Compiling PittNullCode is very slow on some systems (e.g. with gcc). I believe this is because files such as NullConstr_R00.F90 contain many whole-array operations that the compiler has to analyse.

I suggest to rewrite these routines, using e.g. forall or do loops. If we want to keep the elegant, index-free notation, then I suggest to add an elemental subroutine for the actual calculations and calling it with whole arrays.

Keyword: NullConstr

Comments (7)

  1. Roland Haas
    • changed status to open
    • removed comment

    The attached patch replaces the array operations by two nested do loops. Changes generated via a search&replace. Passed the test in SphericalHarmonicRecon. Reduces compilation time using intel 12 from many minutes to <1 minute.

  2. Erik Schnetter reporter
    • removed comment

    I think this is a good approach.

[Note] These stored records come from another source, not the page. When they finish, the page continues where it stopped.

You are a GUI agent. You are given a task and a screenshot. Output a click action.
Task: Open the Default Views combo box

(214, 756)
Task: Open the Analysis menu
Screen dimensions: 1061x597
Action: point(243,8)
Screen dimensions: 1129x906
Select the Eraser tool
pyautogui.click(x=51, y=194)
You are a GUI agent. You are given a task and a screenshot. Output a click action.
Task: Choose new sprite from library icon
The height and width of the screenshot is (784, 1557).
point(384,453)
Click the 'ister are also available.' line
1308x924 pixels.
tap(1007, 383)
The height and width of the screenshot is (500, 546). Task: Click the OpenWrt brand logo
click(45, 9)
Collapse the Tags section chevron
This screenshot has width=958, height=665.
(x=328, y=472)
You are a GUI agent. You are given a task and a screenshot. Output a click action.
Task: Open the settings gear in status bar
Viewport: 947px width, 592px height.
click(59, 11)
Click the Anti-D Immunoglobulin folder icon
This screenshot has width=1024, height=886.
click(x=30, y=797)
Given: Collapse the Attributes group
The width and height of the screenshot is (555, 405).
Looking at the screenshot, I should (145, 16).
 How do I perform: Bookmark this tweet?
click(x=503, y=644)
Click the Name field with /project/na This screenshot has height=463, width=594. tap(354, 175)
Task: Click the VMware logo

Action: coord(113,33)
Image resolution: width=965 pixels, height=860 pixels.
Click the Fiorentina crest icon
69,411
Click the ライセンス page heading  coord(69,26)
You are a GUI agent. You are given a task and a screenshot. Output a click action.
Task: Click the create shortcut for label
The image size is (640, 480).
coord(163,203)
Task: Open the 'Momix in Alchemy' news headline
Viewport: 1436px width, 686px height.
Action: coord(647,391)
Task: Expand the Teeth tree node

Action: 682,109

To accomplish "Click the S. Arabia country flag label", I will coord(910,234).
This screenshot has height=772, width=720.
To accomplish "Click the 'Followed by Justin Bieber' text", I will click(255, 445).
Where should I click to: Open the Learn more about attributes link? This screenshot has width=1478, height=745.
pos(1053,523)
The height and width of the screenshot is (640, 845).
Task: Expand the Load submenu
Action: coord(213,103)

Could we also get a "good to go" from one of the thorn's maintainers?

  3. Roland Haas
    • removed comment

    Bela Szilagyi had a look at the proposed patch and pointed out that there is no need to have the temporaries s2-s10 and the e*'s be arrays anymore. Otherwise the patch was fine. The attached patch array2.patch replaces the old array.patch and implements this. The results agree identically with the array version (one has to actually add them to the regression test by hand).

    Applied as rev 11 of NullConstr.

  4. Ian Hinder
    • changed status to open
    • removed comment

    NullConstr_R00 still takes a very long time to compile with ifort (IFORT) 14.0.0 20130728. It takes 20 minutes on the Datura head node.

  5. Roland Haas
    • changed status to resolved
    • removed comment

    Datura no longer exists. Compiling the file with gcc 7.2 on my workstation takes 1m (57s to compile and link the whole thing using 1 cpu) and using intel 16.0.3 on BW takes 1m8.411s (just the one file) which is usually among the slowest machines to build.

    The current slowest file to compile is in QuasiLocalMeaures (also F90 code).